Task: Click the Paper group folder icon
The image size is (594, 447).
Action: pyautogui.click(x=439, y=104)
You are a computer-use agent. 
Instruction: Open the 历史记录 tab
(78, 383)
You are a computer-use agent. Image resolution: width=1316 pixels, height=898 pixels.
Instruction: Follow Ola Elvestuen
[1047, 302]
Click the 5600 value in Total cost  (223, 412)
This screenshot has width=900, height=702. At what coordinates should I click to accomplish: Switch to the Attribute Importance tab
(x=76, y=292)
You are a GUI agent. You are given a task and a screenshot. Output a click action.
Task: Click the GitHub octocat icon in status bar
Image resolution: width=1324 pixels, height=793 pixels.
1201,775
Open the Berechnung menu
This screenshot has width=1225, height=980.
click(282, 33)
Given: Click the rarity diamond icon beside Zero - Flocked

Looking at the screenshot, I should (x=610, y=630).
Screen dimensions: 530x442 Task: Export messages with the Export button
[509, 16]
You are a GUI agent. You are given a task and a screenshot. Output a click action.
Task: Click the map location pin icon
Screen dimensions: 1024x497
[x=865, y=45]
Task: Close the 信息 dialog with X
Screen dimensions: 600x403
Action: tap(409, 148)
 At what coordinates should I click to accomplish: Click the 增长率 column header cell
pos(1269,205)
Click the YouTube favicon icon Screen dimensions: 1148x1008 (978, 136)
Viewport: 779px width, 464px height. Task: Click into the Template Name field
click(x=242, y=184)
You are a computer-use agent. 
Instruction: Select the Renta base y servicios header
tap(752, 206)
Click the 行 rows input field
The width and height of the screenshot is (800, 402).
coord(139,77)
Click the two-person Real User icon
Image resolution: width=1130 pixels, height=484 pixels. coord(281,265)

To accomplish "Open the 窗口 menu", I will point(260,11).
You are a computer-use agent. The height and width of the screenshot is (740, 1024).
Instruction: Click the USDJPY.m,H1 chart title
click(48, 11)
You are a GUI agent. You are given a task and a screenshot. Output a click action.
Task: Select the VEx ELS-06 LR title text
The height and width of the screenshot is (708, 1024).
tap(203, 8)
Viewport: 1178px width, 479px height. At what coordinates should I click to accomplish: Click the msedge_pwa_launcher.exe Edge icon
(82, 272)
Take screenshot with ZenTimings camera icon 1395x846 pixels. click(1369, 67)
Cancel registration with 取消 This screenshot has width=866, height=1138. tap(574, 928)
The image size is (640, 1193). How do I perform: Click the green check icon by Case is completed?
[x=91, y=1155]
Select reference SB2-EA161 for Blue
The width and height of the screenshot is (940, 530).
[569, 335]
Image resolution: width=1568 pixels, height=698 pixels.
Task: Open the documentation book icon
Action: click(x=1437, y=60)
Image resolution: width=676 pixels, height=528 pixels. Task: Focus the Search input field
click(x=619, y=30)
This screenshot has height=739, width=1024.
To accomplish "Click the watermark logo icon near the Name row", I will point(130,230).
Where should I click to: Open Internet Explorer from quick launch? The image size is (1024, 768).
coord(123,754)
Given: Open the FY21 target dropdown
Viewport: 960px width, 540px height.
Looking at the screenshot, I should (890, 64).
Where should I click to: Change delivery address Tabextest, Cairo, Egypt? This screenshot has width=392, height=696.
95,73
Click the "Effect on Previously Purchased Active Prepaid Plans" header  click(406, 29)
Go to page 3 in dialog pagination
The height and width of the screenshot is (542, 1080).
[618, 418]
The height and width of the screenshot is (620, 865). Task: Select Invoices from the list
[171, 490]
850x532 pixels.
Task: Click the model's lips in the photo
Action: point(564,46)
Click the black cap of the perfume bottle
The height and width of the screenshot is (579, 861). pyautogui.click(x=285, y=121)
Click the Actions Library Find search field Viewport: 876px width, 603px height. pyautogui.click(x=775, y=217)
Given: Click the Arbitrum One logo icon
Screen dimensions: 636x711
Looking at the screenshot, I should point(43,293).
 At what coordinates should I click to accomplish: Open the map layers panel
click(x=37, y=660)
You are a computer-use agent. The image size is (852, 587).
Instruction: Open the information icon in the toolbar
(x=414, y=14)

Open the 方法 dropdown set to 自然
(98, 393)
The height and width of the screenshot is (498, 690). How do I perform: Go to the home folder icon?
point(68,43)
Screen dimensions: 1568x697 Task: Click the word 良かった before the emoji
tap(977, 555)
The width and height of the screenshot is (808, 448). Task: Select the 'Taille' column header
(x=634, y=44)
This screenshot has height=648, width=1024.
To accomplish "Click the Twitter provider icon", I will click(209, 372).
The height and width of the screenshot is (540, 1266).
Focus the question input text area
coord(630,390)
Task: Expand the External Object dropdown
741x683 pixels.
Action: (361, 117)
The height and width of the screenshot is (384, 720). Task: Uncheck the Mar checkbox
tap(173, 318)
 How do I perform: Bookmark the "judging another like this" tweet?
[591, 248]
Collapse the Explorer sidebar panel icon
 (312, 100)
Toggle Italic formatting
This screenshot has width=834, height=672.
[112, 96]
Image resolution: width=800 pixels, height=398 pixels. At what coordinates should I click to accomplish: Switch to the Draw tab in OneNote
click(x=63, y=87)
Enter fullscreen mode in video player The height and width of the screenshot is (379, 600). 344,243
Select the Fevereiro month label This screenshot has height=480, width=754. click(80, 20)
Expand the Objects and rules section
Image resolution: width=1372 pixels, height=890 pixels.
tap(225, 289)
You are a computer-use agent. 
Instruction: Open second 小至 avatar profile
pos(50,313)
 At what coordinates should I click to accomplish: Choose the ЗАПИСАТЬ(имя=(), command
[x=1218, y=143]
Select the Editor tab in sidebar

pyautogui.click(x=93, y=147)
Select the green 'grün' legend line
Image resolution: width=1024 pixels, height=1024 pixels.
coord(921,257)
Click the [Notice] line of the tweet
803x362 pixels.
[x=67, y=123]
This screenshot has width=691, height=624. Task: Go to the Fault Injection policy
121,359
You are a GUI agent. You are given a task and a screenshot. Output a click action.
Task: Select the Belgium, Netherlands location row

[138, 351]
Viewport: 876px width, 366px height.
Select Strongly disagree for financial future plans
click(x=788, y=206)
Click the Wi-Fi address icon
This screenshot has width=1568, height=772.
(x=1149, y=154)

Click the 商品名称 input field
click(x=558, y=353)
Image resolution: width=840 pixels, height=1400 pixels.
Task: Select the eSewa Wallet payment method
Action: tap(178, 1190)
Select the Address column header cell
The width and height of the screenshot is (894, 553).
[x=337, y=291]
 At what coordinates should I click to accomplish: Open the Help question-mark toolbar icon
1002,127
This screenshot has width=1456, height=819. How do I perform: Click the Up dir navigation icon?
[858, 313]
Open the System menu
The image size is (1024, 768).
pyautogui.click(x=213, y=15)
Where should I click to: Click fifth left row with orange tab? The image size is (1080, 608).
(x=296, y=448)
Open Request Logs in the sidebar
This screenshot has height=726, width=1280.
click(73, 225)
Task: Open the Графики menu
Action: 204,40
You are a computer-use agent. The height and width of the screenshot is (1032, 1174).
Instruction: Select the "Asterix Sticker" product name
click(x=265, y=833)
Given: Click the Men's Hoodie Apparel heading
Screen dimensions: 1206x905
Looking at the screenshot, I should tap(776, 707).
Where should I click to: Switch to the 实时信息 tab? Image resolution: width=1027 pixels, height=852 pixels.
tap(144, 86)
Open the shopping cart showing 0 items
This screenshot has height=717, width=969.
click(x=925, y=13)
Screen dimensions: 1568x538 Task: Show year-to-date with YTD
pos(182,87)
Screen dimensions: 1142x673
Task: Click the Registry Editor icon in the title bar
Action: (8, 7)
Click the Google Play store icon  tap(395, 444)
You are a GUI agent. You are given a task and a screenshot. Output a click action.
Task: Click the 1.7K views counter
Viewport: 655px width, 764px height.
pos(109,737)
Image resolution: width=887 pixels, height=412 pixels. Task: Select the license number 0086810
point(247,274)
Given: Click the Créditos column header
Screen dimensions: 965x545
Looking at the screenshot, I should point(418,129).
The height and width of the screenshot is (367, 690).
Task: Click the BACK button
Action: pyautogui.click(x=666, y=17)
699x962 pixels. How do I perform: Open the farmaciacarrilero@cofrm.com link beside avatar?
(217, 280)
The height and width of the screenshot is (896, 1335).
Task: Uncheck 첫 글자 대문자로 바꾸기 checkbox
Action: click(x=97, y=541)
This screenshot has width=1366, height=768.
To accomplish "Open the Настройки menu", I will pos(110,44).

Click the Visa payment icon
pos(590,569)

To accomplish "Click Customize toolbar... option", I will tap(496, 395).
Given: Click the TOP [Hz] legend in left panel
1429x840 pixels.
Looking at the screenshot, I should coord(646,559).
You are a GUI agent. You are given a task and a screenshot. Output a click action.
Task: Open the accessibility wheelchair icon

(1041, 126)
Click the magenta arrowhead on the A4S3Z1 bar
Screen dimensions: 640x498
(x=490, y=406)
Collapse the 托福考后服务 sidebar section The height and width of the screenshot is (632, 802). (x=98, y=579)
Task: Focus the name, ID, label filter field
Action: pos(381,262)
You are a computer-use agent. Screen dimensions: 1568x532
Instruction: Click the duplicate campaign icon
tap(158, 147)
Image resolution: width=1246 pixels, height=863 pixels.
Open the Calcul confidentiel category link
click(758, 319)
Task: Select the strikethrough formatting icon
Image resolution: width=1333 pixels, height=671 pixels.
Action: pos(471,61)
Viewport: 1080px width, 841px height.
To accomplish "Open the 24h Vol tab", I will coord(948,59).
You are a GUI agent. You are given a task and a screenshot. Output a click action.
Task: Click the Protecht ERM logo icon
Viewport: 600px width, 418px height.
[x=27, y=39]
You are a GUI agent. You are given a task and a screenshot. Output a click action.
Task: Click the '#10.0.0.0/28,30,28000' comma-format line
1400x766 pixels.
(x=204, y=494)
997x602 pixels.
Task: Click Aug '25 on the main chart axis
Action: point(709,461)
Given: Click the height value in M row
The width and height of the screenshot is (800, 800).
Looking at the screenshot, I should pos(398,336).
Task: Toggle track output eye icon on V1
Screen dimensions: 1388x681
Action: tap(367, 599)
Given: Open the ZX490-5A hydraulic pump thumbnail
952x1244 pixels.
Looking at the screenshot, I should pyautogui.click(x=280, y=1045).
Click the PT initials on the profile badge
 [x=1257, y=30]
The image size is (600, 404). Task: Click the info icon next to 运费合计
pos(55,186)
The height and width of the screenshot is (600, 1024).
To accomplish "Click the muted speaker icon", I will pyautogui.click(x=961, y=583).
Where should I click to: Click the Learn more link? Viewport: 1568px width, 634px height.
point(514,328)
-*-*-
Return only the number of lines in the data above that include the word "value".

-- TASK ANSWER --
2